A former selectman is suing Weare over a right-to-know dispute, but the outgoing chairman of the board of selectmen says she believes the town gave the disgruntled resident everything he’s requested.

Brian McDonald, who served as a Weare selectman from 2000 to 2004 and is now president of the Weare Athletic Club, has said the board of selectmen have repeatedly stonewalled him on requests for information about town legal expenses and settlements with former employees, and on certain committees’ affiliation with the town, or lack thereof.

“When I was a member of the board of selectmen, we gave the public the information they requested,” McDonald said. “This board has not been forthcoming with me.”

The case was supposed to go to the Northern District of Hillsborough County Superior Court on Feb. 16 but was postponed. A second court date, set for March 30, was also postponed because McDonald will be out of the area on business.

Despite the delays in a court date, McDonald said he is determined to get answers.

McDonald said he filed his first right-to-know request by emailing town officials in October 2004, wanting to know how the last three town committees had been created, because he questioned if the process being used to form a new village water district.

McDonald said he never received satisfactory information on that request, but did not pursue it.

McDonald said he also met resistance from town officials regarding his efforts to determine the settlements awarded to former employees of the town and associated legal expenses.

Specifically, McDonald said he wanted to know details of any settlements given to former police chief Miles Rigney, former building inspector Everett Stone, and former finance administrator Elayne Pierson, as well as an unnamed former employee of the town police department.

“All I want to know is: What did it cost to get the people off the payroll in Weare?” McDonald said.

McDonald requested this information last August, and while he said he did receive information on that matter through the mail, all information about legal expenses was blacked out on the papers he received.

McDonald said he reached his breaking point when town officials refused to disclose financial records of the Weare Patriotic Committee, the committee that organizes the annual town’s patriotic celebration in July.

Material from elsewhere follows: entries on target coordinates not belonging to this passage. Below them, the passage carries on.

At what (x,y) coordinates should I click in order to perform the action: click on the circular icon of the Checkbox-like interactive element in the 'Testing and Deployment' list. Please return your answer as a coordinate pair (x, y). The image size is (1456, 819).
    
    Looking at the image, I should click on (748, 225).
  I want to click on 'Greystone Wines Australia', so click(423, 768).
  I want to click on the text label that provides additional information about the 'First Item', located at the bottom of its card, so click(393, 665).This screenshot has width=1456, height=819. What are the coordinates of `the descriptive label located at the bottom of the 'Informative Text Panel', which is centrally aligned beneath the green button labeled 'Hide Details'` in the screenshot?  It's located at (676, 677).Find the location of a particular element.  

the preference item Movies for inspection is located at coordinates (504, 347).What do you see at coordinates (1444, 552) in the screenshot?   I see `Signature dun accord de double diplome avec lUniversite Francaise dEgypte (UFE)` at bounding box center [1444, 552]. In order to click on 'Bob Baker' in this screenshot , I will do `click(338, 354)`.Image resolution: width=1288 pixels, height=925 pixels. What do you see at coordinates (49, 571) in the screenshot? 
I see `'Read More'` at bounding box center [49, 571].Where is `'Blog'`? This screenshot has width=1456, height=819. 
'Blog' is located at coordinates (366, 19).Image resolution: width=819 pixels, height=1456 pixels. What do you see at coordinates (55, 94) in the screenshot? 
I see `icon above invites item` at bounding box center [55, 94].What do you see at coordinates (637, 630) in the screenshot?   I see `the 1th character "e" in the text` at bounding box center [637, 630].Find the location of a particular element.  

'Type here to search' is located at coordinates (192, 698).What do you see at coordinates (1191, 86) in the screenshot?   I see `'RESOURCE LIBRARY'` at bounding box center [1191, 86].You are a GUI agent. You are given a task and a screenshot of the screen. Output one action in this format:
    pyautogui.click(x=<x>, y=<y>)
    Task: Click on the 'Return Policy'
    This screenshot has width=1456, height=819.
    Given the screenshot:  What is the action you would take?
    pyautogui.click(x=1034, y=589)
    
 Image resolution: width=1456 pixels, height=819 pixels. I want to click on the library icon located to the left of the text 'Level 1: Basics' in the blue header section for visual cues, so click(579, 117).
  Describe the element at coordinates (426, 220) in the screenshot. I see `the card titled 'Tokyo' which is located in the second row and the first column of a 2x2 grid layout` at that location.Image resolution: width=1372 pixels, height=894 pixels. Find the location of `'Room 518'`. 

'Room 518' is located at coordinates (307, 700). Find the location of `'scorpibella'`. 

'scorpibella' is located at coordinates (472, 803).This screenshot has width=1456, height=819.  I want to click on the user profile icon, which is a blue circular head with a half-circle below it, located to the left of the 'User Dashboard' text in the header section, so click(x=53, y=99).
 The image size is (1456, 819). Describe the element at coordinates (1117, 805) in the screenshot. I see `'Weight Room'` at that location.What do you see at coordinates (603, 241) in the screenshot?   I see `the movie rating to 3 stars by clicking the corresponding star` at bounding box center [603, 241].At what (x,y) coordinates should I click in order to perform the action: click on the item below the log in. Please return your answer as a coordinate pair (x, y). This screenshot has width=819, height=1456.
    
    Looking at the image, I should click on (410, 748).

McDonald said he wanted to know why the group receives $6,000 from a warrant article every year, and also how electricity and rubbish removal is financed for the celebration, and if the police department absorbs the cost of manpower for officers stationed at the event.

McDonald also said he objects to the patriotic committee being able to use town offices when it is supposedly a private organization. Laura Buono, outgoing chairman of the board of selectman, served on the patriotic committee, along with Selectman Donna Osborne and Town Clerk Evelyn Connor.

McDonald said he recalls a parks and recreation meeting being bumped from the selectmen’s office because the patriotic committee was meeting there on one occassion.

However, Buono said members of the patriotic committee simply didn’t know the parks and recreation committee was planning to meet there.

“If somebody had said something, we would have let them use the room,” Buono said.

She also denied the board of selectmen has been withholding information from McDonald.

“As far as I know, we’ve given him everything he’s asked for,” Buono said.

McDonald said he has requested information about the Weare Patriotic Committe and was denied access to their records, which is why he filed his right-to-know suit in January.

He said the issues of employee settlements and the patriotic committee will be addressed at the hearing.

Following the postponment of the March 30 hearing, no new hearing date has been established.